Zhigang Zhang 1 2 Chenghui Yang 3 Lili Li 2 4 Ying Zhu 1 Ke Su 2 Lingyun Zhai 1 Zhen Wang 2 5 Jian Huang 2 5 6
Affiliations

Affiliations

  • 1 Department of Gynecology, The Second Affiliated Hospital, Zhejiang University School of Medicine, Zhejiang University, Hangzhou, China.
  • 2 Key Laboratory of Tumor Microenvironment and Immune Therapy of Zhejiang Province, The Second Affiliated Hospital, Zhejiang University School of Medicine, Hangzhou, China.
  • 3 Department of Breast Surgery, The First Affiliated Hospital, Wenzhou Medical University, Wenzhou, China.
  • 4 Department of Medical Oncology, The Second Affiliated Hospital, Zhejiang University School of Medicine, Hangzhou, China.
  • 5 Department of Breast Surgery, The Second Affiliated Hospital, Zhejiang University School of Medicine, Hangzhou, China.
  • 6 Cancer Center, Zhejiang University, Hangzhou, China.
Abstract

Angiogenesis is an essential physiological process and hallmark of Cancer.
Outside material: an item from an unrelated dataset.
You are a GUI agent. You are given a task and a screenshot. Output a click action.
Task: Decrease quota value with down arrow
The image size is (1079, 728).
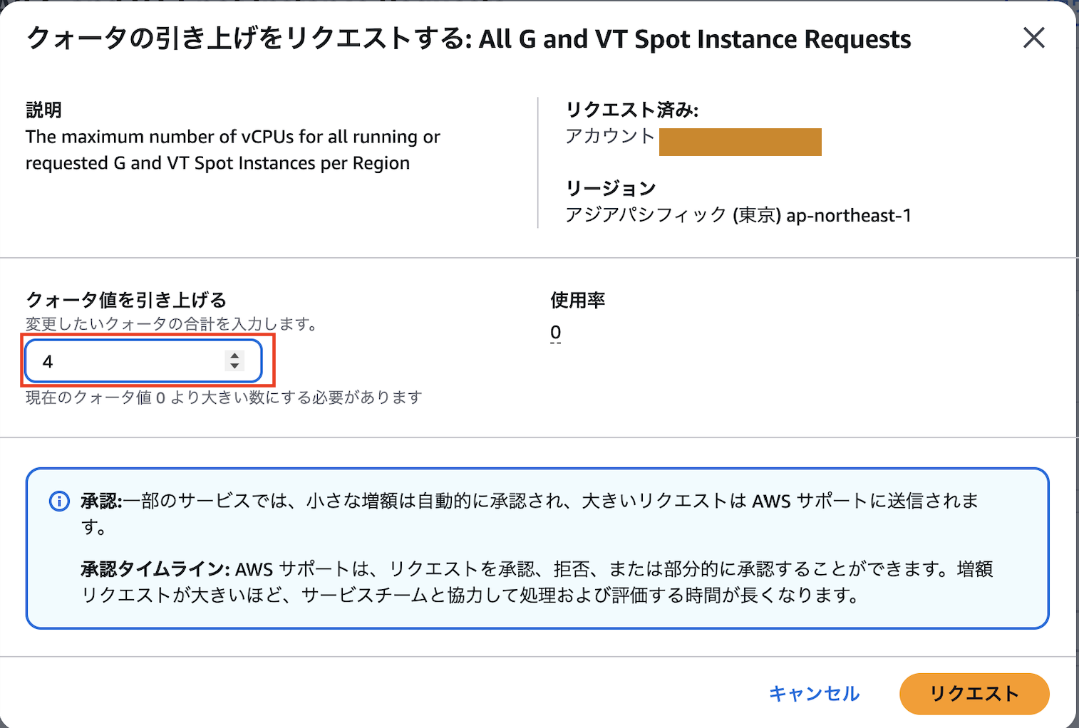click(x=234, y=366)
Currently, antiangiogenic therapy, mostly targeting the vascular endothelial growth factor (VEGF)/VEGFR2/KDR/Flk-1 signaling axis, is commonly used in the clinic for solid tumors. However, antiangiogenic therapies for breast Cancer patients have produced limited survival benefits since Cancer cells rapidly resistant to anti-VEGFR2 therapy. We applied the low-dose and high-dose VEGFR2/KDR/Flk-1 mAb or VEGFR2-tyrosine kinase inhibitor (TKI) agents in multiple breast Cancer mouse models and found that low-dose VEGFR2/KDR/Flk-1 mAb or VEGFR2-TKI achieved good effects in controlling Cancer progression, while high-dose treatment was not effective. To further investigate the mechanism involved in regulating the drug resistance, we found that high-dose anti-VEGFR2 treatment elicited IL17A expression in γδ T cells via VEGFR1-PI3K-AKT pathway activation and then promoted N2-like neutrophil polarization, thus inducing CD8+ T cell exhaustion to shape an immunosuppressive microenvironment. Combining anti-VEGFR2 therapy with immunotherapy such as IL17A, PD-1 or Ly-6G mAb therapy, which targeting the immunomodulatory axis of "γδT17 cells-N2 neutrophils" in vivo, showed promising therapeutic effects in breast Cancer treatment. This study illustrates the potential mechanism of antiangiogenic therapy resistance in breast Cancer and provides synergy treatment for Cancer.

Keywords

IL17A; anti-VEGFR2 therapy; breast cancer; neutrophil; therapy resistance; γδT cell.